Take the line containing "Image resolution: width=1231" through the last line of the data and retype those lines exactly. Pictures do not belong in the copy.

[Extracted records Boundary: Start]

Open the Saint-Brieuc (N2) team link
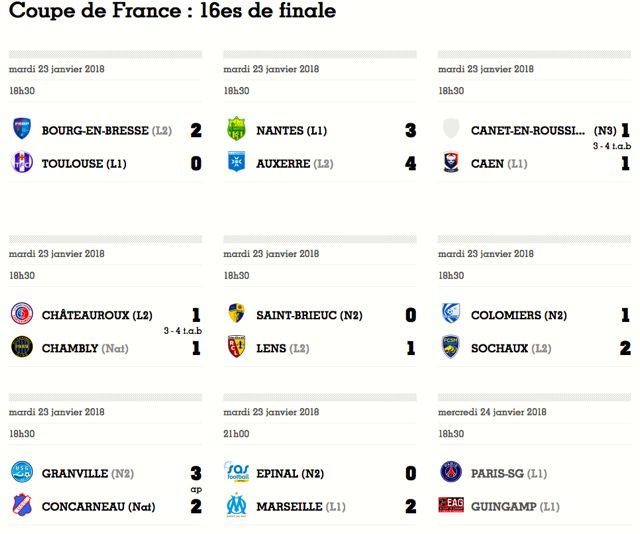This screenshot has height=534, width=640. (309, 315)
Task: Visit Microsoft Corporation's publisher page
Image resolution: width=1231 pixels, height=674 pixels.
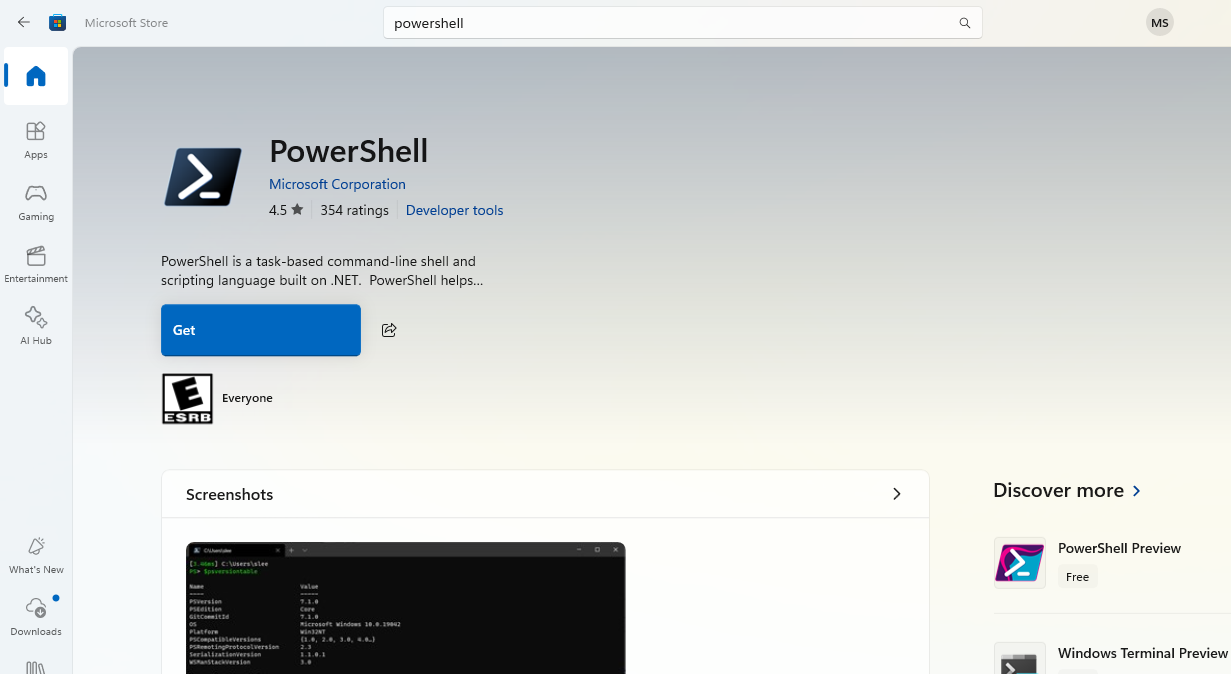Action: (337, 184)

[Extracted records Boundary: End]

## Response for this exercise
Image resolution: width=1231 pixels, height=674 pixels.
Action: (337, 184)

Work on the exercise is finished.